ゲノム情報はないが近縁種のゲノムが解読されているような生物でRNA seqを行うと決まったら、どんなワークフローで進めるべきだろうか?マイクロアレイと違い、RNA seqならde novoでも解析は不可能ではない。ゲノムがモデル生物とほぼ同じならば、深く考えなければ、なんだかできそうに思えてくる。
実際、SRAのデータベースを見ているとそういったことを狙ったであろう解析データが無数に登録されている。その中にはpublish情報がないものもある。これが何を意味するかは置いておいて、モデル生物のゲノム情報の充実に伴い、そのゲノム情報を利用した近縁種の解析はこれからもますます増えてくると予想される。
ただしモデル生物に近縁でも塩基置換が起こってるだけでアライメントは難しくなる。ではde novo assemblyして進めるか?、というとせっかくゲノムが決まっているのだからなんとか利用したいという気持ちもあり、ジレンマに陥る。場合によりけりだと思うが、どういったワークフローが妥当なのか1つの例を通して考えてみることにする。

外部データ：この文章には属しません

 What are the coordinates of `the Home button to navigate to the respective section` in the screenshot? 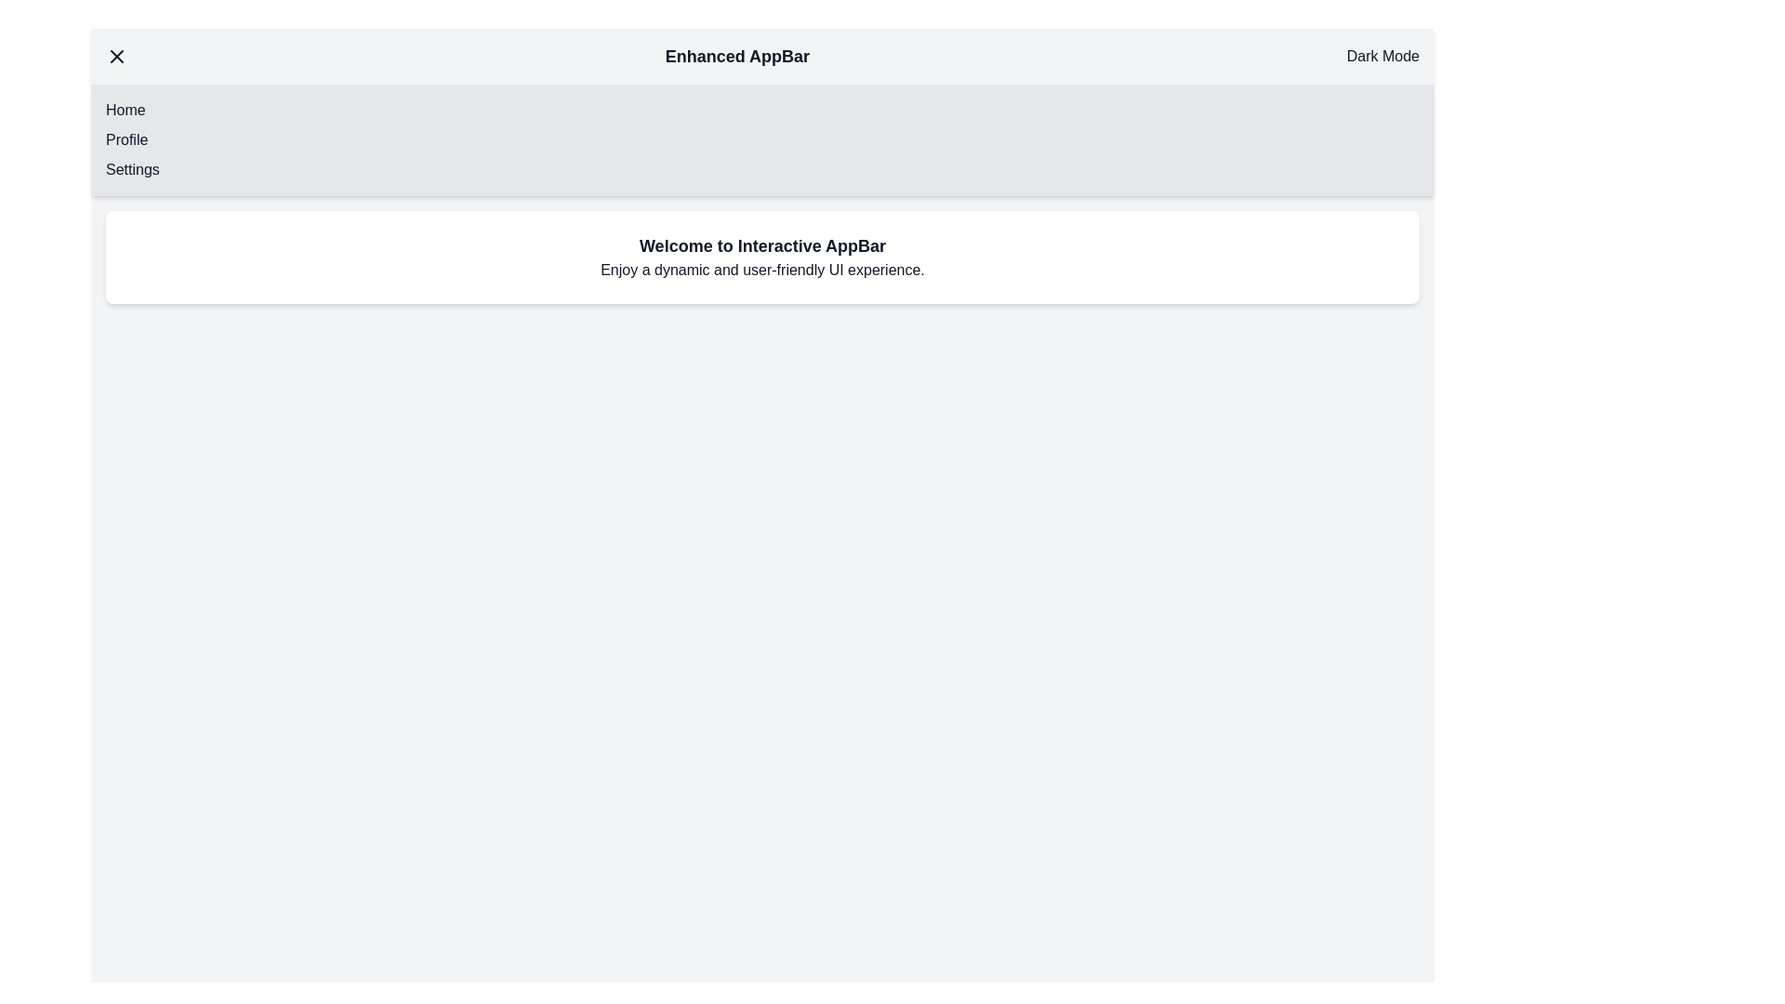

今回はアラビドプシス属のA.kamchaticaのRNA seqデータを使う。シロイヌナズナとゲノムはかなり似ていると思われるが、ゲノムはまだ解読されていない。シロイヌナズナのecotypeでも塩基置換がかなり起きていることが知られており、A. kamchaticaのRNA seqデータがどれくらいナズナのリファレンスゲノムにアライメントされるかは未知数である。
今回はアセンブルしてリード数などの比較を行うが、それ以上は深入りせずプロトコルに抽象性を残しておく。その方が汎用性のあるプロトコルになると考える。
Arabidopsis. kamchatica (アラビドプシス属)
データ
Transcriptome analysis of arabidopsis kamchatica under normal and stress conditions
control1のデータ量
リード数 3600万 x 2
リード長 101-bp
ファイルサイズ 12.6GB x 2
万能なワークフローは存在しないが、今回はまずgenome guideのアセンブリと、de novoのアセンブリを実行し、それぞれの手法で作ったcDNA (contig)をTAIRのcDNAと比較する。比較するのは、生じたcDNAの数と長さ、core geneの存在数、TAIR cDNAとの相同性などになる。TAIR cDNAと比較してArabidopsis kamchatica固有の配列の割合を見積もることで、発現解析にはどのようなcDNAセットを使うのが妥当なのか分析する。(ここで言う優良なcDNA セットとは、単純に漏れが無くてダブりも無いセット)。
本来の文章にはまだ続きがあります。